I was wondering how to maintain the shine on my great many diamonds, so I am glad to learn about the existence of carborundum.


----------



## Kaila (Jul 8, 2020)

I found some carborundum, but it was a conundrum, as to what it could be used for, until I read this thread.


----------



## Ruthanne (Jul 8, 2020)

I had some carborundum sitting around so I decide to shine my 10 carat diamond with it...


----------



## Matrix (Jul 8, 2020)

I find it hard to come up with a good sentence with the word *carborundum*, but I learned something new, and I like the pronunciation of this word.


----------



## Aunt Marg (Jul 8, 2020)

Matrix said:


> I find it hard to come up with a good sentence with the word *carborundum*, but I learned something new, and I like the pronunciation of this word.


Love it!
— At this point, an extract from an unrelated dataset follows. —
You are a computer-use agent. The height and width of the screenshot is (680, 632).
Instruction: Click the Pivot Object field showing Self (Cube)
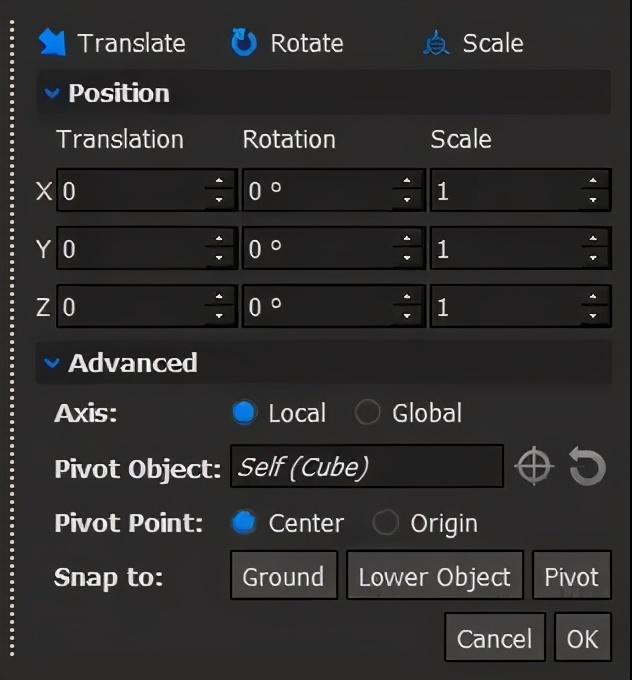pos(366,467)
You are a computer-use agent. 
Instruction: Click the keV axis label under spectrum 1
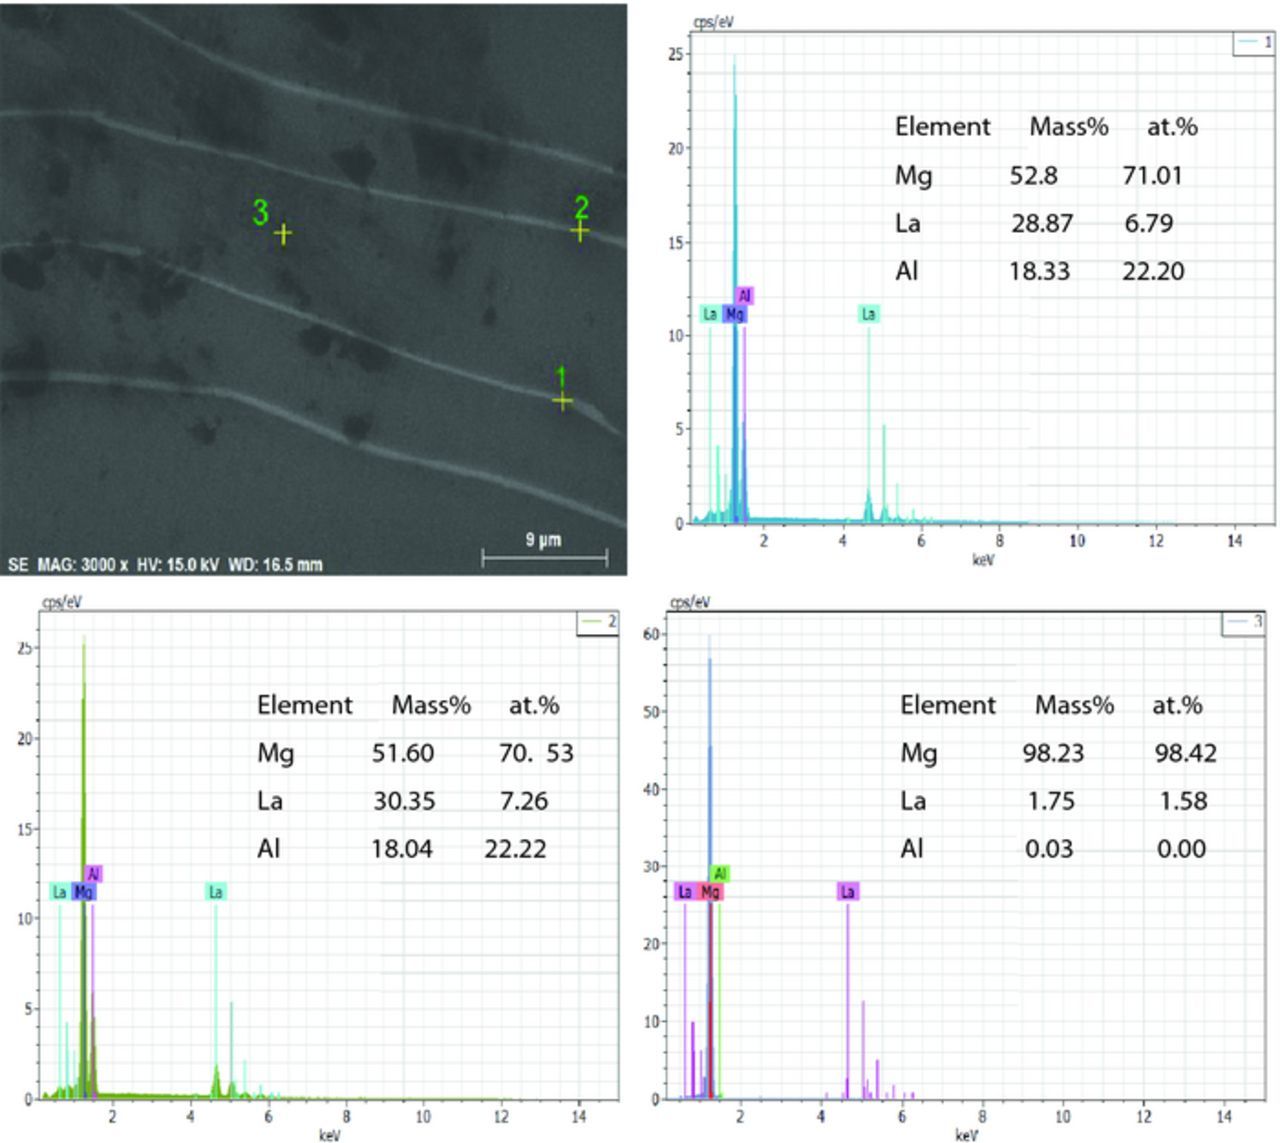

I strive for unusual and challenging words, Matrix!


----------



## Aunt Marg (Jul 8, 2020)

Matrix said:


> I find it hard to come up with a good sentence with the word *carborundum*, but I learned something new, and I like the pronunciation of this word.


This sentence is for you, Matrix. 

*The loose bag of carborundum sounded like broken glass when shaken.*


----------



## Em in Ohio (Jul 9, 2020)

My extensive collection of rocks and minerals does not include any carborundum and this makes me want to buy a specimen!


----------